- [What is required]: None of the images should appear in your copy. Transcribe the data in full.

Saved data entries
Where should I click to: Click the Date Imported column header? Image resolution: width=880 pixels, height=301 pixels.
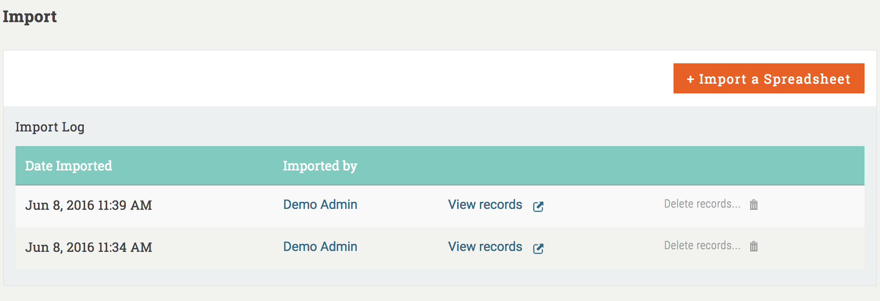point(68,166)
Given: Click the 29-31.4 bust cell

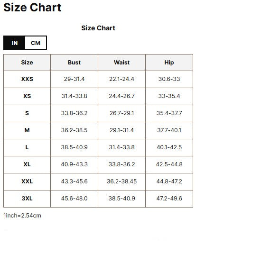Looking at the screenshot, I should [x=74, y=79].
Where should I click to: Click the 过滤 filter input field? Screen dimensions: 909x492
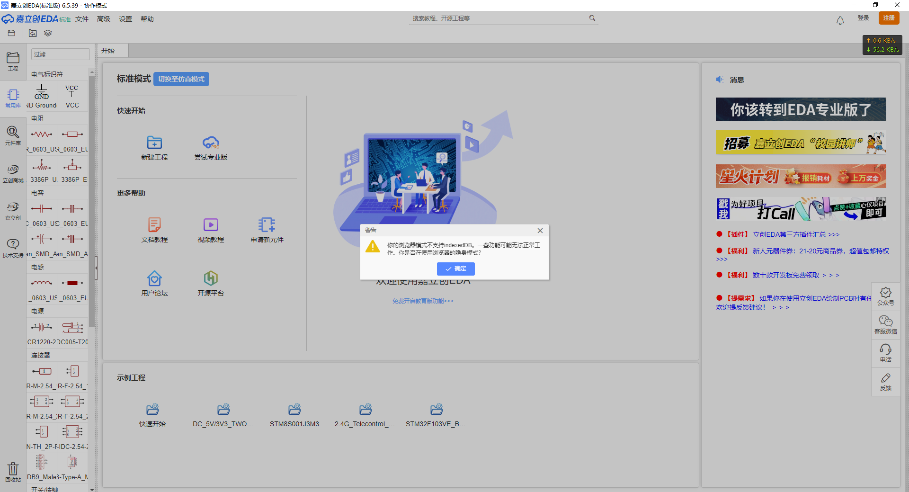(60, 54)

- [Written reply]:
Where should I click to: Click the Date Imported column header? Image resolution: width=880 pixels, height=301 pixels.
point(68,166)
Given: Click the 29-31.4 bust cell

Looking at the screenshot, I should [x=74, y=79].
Where should I click to: Click the 过滤 filter input field? Screen dimensions: 909x492
(60, 54)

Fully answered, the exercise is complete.